Dans votre rapport vous dîtes vouloir remplacer « le plus par le mieux ». La situation n’étant pas précisément abordée, n’est-ce pas reprendre un air du temps qui explique, que dans tous les services publics, ce n’est pas un problème de moyen mais de répartition ?
Mon objectif n’est en aucun cas de vouloir faire mieux avec moins mais, dans un premier temps, de rendre efficients tous les moyens disponibles, de faire bien avec ce que l’on a. Ce n’est pas gagné car il faut convaincre tous les acteurs à cet objectif de haute performance, ce qui n’est pas totalement acquis dans les sphères fédérales dirigeantes. Il faut d’abord comprendre la situation, en faire une évaluation interne, afin de rendre tous les moyens disponibles efficients. C’est déjà un travail considérable d’unifier tous les points de vue, les décisions et comportements, vaincre toutes les résistances parce que la haute performance est un travail de grande précision et de permanentes remises en question.
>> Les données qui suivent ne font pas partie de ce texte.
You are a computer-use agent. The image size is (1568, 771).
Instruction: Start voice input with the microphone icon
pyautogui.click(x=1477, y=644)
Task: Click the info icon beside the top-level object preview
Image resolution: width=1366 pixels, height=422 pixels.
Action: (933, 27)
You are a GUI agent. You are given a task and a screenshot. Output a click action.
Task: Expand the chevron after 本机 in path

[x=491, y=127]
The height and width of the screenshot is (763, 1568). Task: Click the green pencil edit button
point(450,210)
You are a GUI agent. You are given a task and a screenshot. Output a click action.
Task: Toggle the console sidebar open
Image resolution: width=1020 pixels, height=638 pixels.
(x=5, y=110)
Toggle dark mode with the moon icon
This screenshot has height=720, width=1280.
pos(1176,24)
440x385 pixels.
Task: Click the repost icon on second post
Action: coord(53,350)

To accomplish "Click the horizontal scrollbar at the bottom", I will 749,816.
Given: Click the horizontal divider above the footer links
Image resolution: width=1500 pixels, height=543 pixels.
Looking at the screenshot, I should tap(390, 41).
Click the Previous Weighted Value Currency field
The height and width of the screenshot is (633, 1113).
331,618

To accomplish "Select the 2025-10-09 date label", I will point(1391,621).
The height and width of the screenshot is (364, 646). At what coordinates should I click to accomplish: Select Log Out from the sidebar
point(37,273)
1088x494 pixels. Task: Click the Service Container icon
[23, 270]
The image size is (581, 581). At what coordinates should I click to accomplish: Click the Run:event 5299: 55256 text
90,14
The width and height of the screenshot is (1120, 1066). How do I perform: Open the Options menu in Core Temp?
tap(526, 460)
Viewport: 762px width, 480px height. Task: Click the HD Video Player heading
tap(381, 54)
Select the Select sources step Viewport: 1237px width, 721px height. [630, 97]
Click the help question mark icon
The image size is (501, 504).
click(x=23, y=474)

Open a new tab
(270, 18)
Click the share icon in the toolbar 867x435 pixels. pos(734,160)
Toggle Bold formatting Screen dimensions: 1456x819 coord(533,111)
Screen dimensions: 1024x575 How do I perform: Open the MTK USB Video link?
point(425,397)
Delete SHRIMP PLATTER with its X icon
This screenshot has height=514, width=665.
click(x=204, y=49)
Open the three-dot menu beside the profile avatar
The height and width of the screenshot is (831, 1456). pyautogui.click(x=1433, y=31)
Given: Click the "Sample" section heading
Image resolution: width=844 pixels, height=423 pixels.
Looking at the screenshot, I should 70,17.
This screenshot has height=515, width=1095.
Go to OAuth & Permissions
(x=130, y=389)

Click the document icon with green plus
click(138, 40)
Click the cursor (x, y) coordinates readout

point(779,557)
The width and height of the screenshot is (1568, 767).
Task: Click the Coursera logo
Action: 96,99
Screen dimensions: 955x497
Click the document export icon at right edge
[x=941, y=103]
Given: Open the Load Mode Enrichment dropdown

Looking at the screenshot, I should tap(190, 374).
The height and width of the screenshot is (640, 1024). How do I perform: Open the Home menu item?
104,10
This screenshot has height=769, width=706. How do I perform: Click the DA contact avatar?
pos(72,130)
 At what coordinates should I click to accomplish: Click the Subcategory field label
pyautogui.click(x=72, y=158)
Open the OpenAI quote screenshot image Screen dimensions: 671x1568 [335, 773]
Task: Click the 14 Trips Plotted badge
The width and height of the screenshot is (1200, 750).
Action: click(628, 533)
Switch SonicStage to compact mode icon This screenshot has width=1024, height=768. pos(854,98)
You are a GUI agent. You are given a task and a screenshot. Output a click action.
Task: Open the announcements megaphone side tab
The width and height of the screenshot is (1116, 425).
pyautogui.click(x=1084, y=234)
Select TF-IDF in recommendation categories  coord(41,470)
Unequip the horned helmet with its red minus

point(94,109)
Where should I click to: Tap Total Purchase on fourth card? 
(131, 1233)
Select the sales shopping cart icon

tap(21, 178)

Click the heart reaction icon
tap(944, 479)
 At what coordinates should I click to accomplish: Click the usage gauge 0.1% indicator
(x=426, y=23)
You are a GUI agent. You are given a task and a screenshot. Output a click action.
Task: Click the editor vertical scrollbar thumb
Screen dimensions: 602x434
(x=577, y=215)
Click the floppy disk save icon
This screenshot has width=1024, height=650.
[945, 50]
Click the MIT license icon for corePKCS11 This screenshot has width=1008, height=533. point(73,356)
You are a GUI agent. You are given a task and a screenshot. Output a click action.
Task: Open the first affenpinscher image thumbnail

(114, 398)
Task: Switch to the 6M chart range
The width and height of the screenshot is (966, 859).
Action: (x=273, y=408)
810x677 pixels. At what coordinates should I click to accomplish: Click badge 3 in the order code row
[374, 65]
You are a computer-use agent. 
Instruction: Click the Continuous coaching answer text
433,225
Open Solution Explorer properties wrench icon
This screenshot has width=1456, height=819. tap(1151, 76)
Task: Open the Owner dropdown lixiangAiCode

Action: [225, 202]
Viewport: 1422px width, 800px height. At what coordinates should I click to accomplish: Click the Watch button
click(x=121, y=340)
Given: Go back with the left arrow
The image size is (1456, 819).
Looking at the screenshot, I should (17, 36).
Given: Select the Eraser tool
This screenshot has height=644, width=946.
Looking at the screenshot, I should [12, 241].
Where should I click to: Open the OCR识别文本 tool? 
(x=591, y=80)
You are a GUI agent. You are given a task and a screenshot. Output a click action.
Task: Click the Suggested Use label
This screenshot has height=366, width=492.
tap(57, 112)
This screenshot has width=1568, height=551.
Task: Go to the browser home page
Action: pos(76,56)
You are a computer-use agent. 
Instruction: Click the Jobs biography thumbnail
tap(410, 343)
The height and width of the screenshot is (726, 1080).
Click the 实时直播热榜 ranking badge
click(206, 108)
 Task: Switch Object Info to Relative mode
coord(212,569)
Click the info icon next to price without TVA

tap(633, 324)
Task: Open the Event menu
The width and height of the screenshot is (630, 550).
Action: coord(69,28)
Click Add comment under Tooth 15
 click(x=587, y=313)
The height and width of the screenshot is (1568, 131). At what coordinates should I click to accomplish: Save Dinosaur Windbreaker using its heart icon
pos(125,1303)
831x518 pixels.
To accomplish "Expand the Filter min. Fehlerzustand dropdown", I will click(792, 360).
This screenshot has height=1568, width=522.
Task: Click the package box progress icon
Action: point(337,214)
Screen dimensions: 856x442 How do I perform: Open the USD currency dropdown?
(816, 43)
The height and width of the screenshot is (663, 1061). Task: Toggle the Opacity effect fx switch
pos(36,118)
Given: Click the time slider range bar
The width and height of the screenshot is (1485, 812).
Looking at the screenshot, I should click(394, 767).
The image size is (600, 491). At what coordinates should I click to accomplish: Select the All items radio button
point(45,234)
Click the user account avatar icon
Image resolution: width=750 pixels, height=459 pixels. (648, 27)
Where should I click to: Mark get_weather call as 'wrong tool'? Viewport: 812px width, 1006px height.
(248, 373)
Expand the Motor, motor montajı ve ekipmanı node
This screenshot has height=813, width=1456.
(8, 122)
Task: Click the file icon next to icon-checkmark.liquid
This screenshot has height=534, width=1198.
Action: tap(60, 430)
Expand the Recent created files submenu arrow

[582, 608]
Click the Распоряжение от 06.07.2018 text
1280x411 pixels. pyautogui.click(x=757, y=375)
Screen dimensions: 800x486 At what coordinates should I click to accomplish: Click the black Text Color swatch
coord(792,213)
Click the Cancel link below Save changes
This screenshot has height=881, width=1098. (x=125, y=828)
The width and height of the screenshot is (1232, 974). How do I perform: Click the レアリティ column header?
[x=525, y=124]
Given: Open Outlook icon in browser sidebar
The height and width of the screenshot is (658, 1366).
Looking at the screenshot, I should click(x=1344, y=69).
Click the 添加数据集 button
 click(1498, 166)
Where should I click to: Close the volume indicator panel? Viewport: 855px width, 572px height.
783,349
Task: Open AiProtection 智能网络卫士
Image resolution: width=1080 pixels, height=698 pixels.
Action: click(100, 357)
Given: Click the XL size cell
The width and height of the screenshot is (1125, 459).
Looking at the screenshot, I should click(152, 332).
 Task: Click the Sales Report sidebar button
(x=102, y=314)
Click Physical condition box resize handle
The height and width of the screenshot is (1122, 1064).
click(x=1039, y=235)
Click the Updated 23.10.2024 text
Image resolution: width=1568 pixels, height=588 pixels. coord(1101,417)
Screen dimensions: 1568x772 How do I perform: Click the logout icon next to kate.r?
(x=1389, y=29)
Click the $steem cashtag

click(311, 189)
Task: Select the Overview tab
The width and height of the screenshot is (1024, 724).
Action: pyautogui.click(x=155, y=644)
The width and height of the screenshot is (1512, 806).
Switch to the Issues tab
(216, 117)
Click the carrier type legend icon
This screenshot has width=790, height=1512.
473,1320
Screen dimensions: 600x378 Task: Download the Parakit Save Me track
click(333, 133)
Au vu du travail mené et à terme, des demandes de moyens complémentaires peut devenir nécessaire. A priori, tout ne passe pas par les moyens mais éviter cette question peut s’avérer contreproductif par rapport à notre projet d’être au meilleur des exigences de la HP.
« La performance en soi on s’en fout » (Le Monde du 14-01-2016). Vous disiez préférer la relation des joueurs entre eux au résultat. Certes, mais le résultat arrive-t-il naturellement de ces relations ? En handball, la longue série de victoires n’a-t-elle tenu qu’à ce choix ?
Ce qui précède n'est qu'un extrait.